After all that worry about being sent home, turns out Russia really do not give a fuck about Britain or what we do. We’re insignificant. It’s like the Isle of Anglesey declaring war on England. All right, mate, what are you going to do about it? That’s what we are like to Russia.
The Russians have got a history of this, so I didn’t have any doubt it was them that tried to kill the double agent, but, in a way, I think that’s good. You know not to fuck with them. Fuck about with England and what do you get? At the worst a strongly worded letter or six months in a well-furnished prison cell?
By now we realised that we were back to Plan A: make a telly programme and fly home in three and a half weeks. Now it was a relief to get started filming. It had been my idea to go to Russia in the first place, thanks to my fascination with the place, so we were only doing what I’d asked.
Across Red Square I could see people queuing in minus five to see Lenin’s Tomb. The leader of the Bolshevik Revolution, that overthrew the tsars and turned Russia Marxist, and the first leader of the Communist Soviet Union, Lenin was a doer and his body has been on show, except for during the Second World War when they hid him so
mewhere else, since he died in 1924. And still folk are queuing up to see him.
Stalin used to be on show there, too, until the Communist Party started to distance themselves from him. You could say Stalin ran a tight ship. Under his leadership the USSR sent nearly two million people to the gulags, the brutal labour camps folk who weren’t in line were sent to; many of them were political prisoners, some were teachers and lecturers, basically anyone Stalin didn’t like the look of. Of those two million he ordered the execution of over 600,000. After Stalin died in 1953, Nikita Khrushchev came to power and started letting some people out of the gulags, and slightly improving conditions. They didn’t exactly turn into holiday camps, but he’d let the prisoners get clothes and letters sent from their relatives. Khrushchev’s thinking was he didn’t want the Communist Party linked with Stalin and the abuses of the people, and what he called ‘the cult of personality’ that allowed Stalin to get away with what he did when he ruled the country by fear. Again, Russia hardly transformed itself into Butlins under Khrushchev, but it was nowhere near as bad. They call what Khrushchev started the process of de-Stalinisation. So Lenin stayed in the tomb, but Stalin was moved out of the Kremlin to a spot in the Kremlin Wall Necropolis.

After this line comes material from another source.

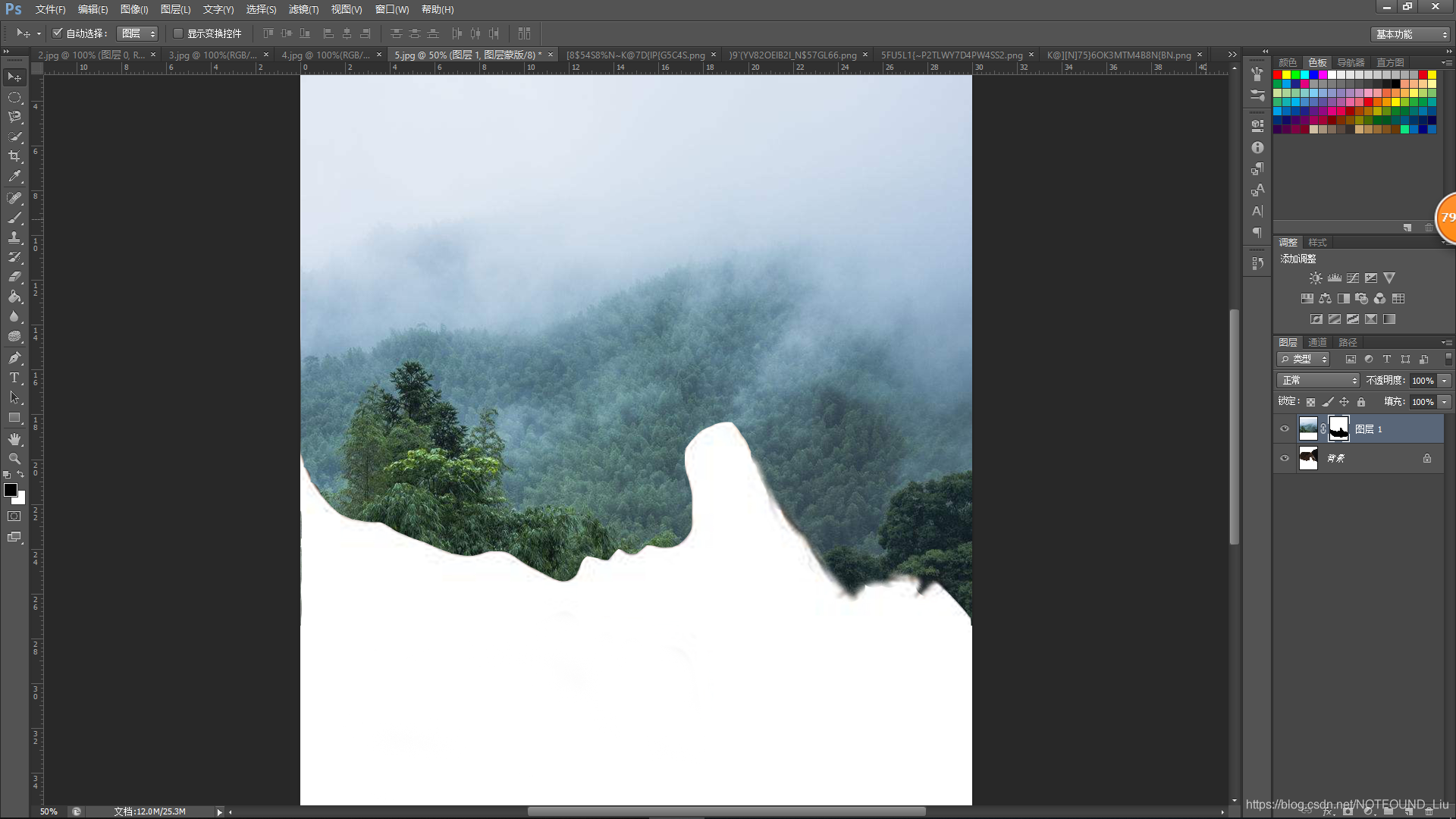
Task: Select the Crop tool
Action: point(14,156)
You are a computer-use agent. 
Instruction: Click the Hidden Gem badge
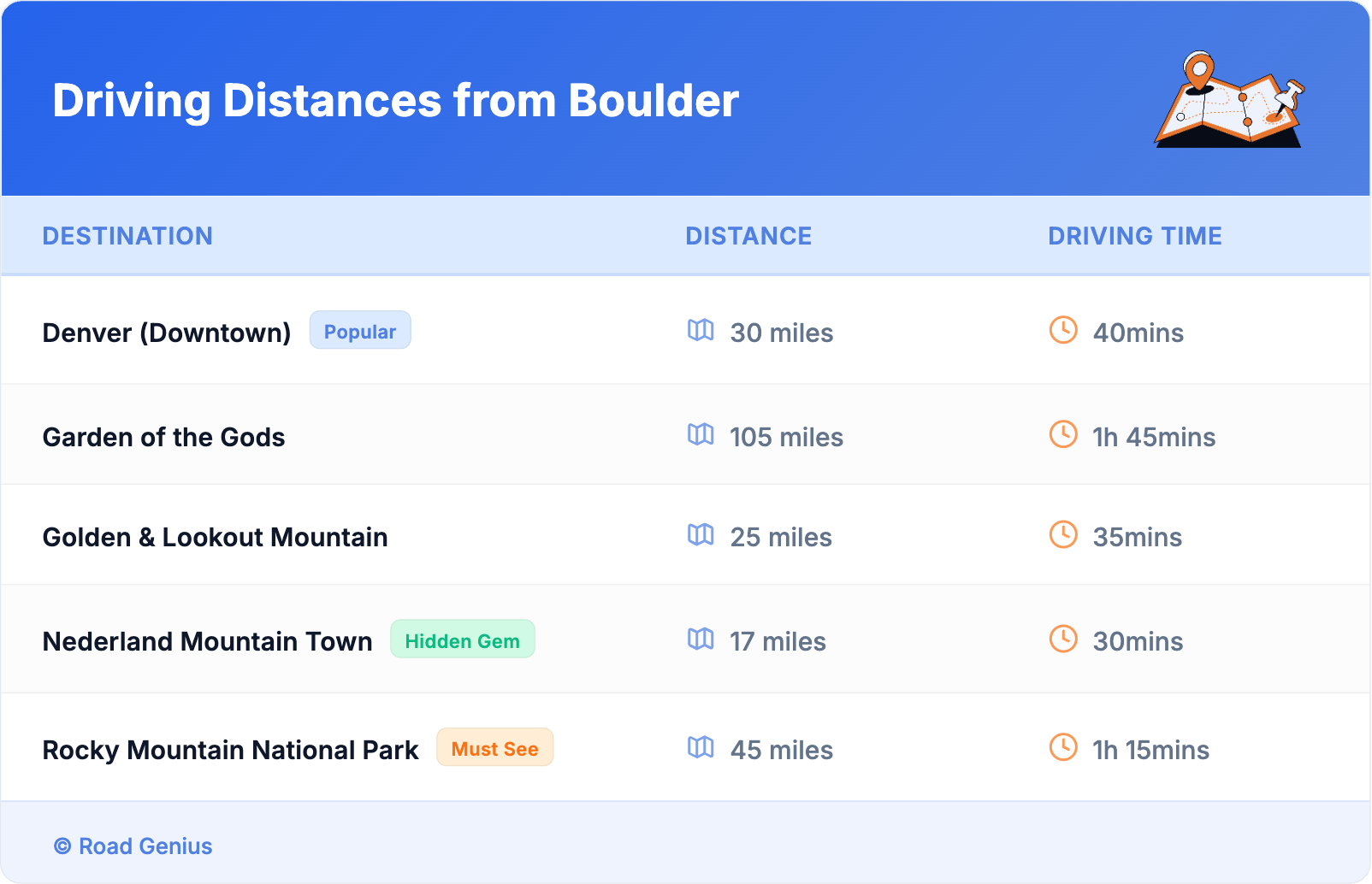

We were in Red Square for a couple of hours, watched the changing of the guards, then went to the Federation Towers, two skyscrapers, one 97 storeys tall, the other 63, to meet a bloke called Kirill Vselensky. In his late twenties, he is what’s known as a rooftopper. His hobby is climbing the highest buildings he can find, anywhere in Russia; when he reaches the highest, most awkward bit, he takes a photo of himself. He’s not the only one who does it; it’s a thing in Russia. We met on the top of the roof, but I didn’t do anything daft.